Shouldn't \gamma also be a vector? it seems highly unlikely to me that a mixture of tasks would all have the same discount...

@first-thoughtgiver-of-will2456 4 года назад

..I've had the same idea (and some others pertaining to) for policy generalization for a long time now.

@IgorAherne 4 года назад

yes!! thanks man :')

@Kram1032 4 года назад

This might be a stupid experiment but I'm kinda curious whether directly rewarding avoidance and directly rewarding collection could be combined by this policy in order to find a new policy that's even better at avoiding/rewarding. That's for simple cases like the task devised here. But more generally, ask to optimize a task and its opposite as two separate policies, then mix and match both learned policies using this technique and see if it somehow does even better at each variant than after only having learned the first task. It'd be specifically interesting if either task is about equally hard. (In the example task it seems clear that avoiding is easier than collecting)

@Kram1032 4 года назад

Oh I guess that's more or less covered by the graphs around 40min in

@MoneyWiseGem 4 года назад

Great vid, any good code example for this ?

@rishikaushik8307 4 года назад

in the 'Zero-Shot Policy for New Tasks' section φ-sub-d means dth element of the φ vector or do we have d different successor features? First one makes sense to me

@YannicKilcher 4 года назад

I think it's the first one

@mT4945 4 года назад

You are amazing!

@crustysoda 4 года назад

I wonder if it also constrained new task to be score as linear combination of learned task? If the new task's score is multiplication of square picked times triangle picked, could generalize well?

@YannicKilcher 4 года назад

it could probably do ok because that still seems monotonic, but as I see it, this definitely violates their assumptions.

@2346Will 4 года назад

Isn't this what HER does? Please could someone explain why this proposed framework could be better than HER?

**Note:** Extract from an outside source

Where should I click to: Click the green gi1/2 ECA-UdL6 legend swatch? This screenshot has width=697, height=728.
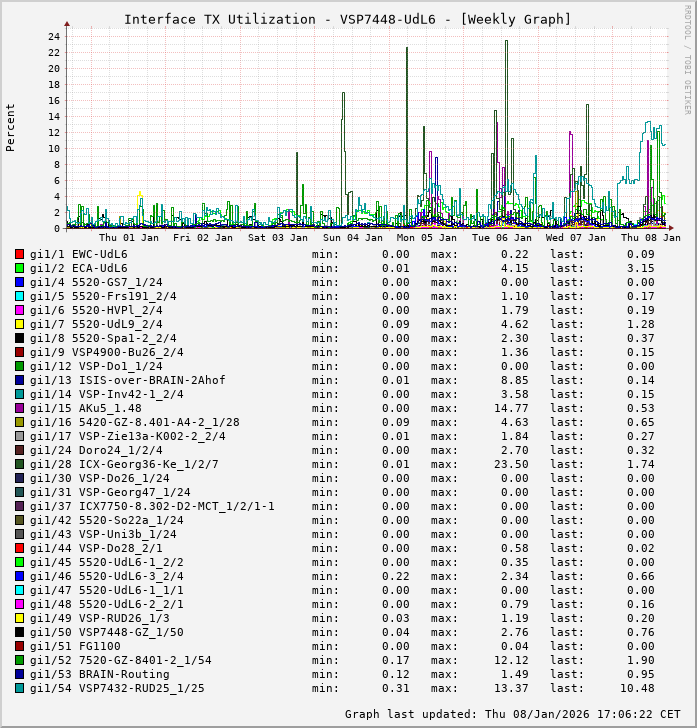click(19, 268)
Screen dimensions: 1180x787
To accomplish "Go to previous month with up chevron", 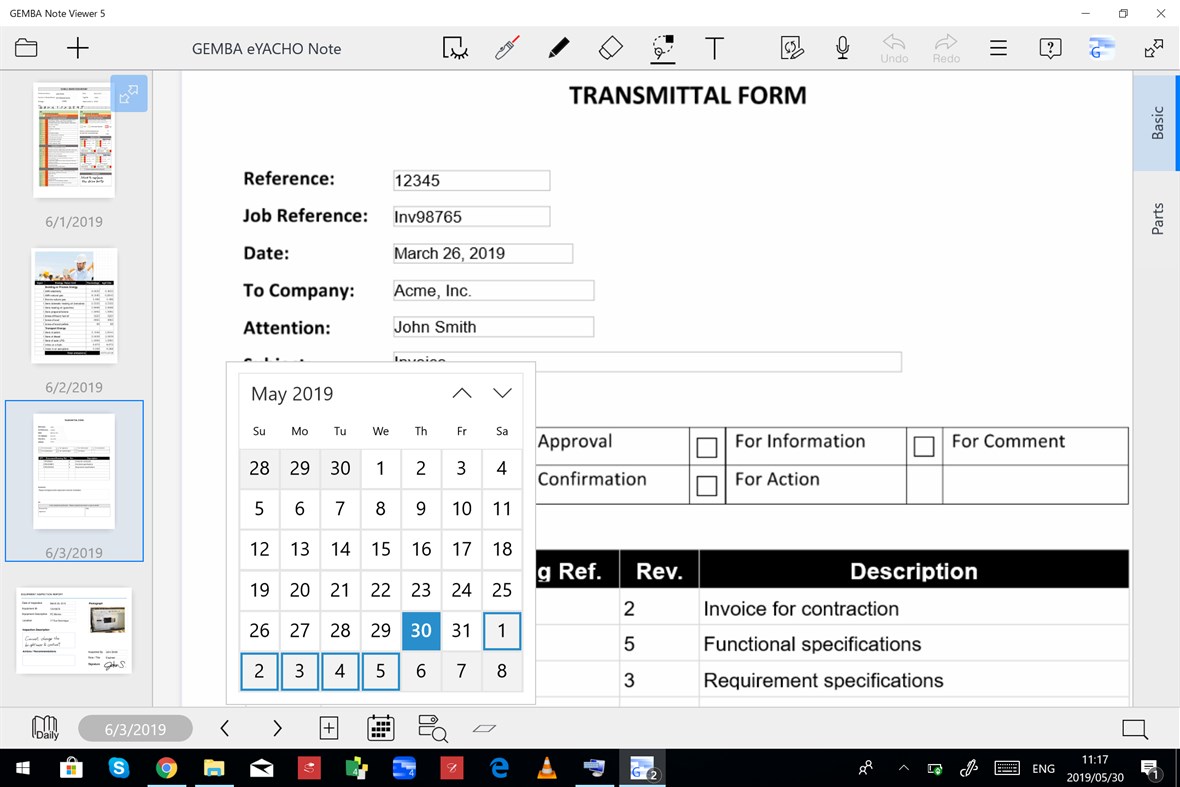I will (x=462, y=392).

@herp_derpingson 4 года назад

Its just an ensemble bro...

@2346Will 4 года назад

@@herp_derpingson I agree that this paper seems to just be an ensemble of DQNs. It's just unclear to me what contribution it makes.

@first-thoughtgiver-of-will2456 4 года назад

they both seem to take from the great Universal Value Function Approximation paper but having glanced at HER-- this algorithm doesn't rely strictly on a replay buffer for multi-goal learning and learns a policy ('feature') mixing vector mask thing (w). Thinking analogously, this is a linear attempt to automate the hard coded HER goals used in the replay buffer. It seems that in HER you can degrade learning if you have goals that are too different whereas w here would allow the algorithm to tune non-applicable policies out. Also HER randomly mixes objectives during training of a policy through the replay buffer whereas this looks directly at prior policies (..'features') and attempts to mix in some policy. HER is a mutli objective learner whereas this is more of a 'smart' transfer learner (an admitably subtle difference). the difference to me is something like sequential vs parallel learning across policies. I only glanced at the HER algorithm and just watched this video in the background and haven't read the paper; I am sure I missed something or am wrong about something but hope I lent some insight.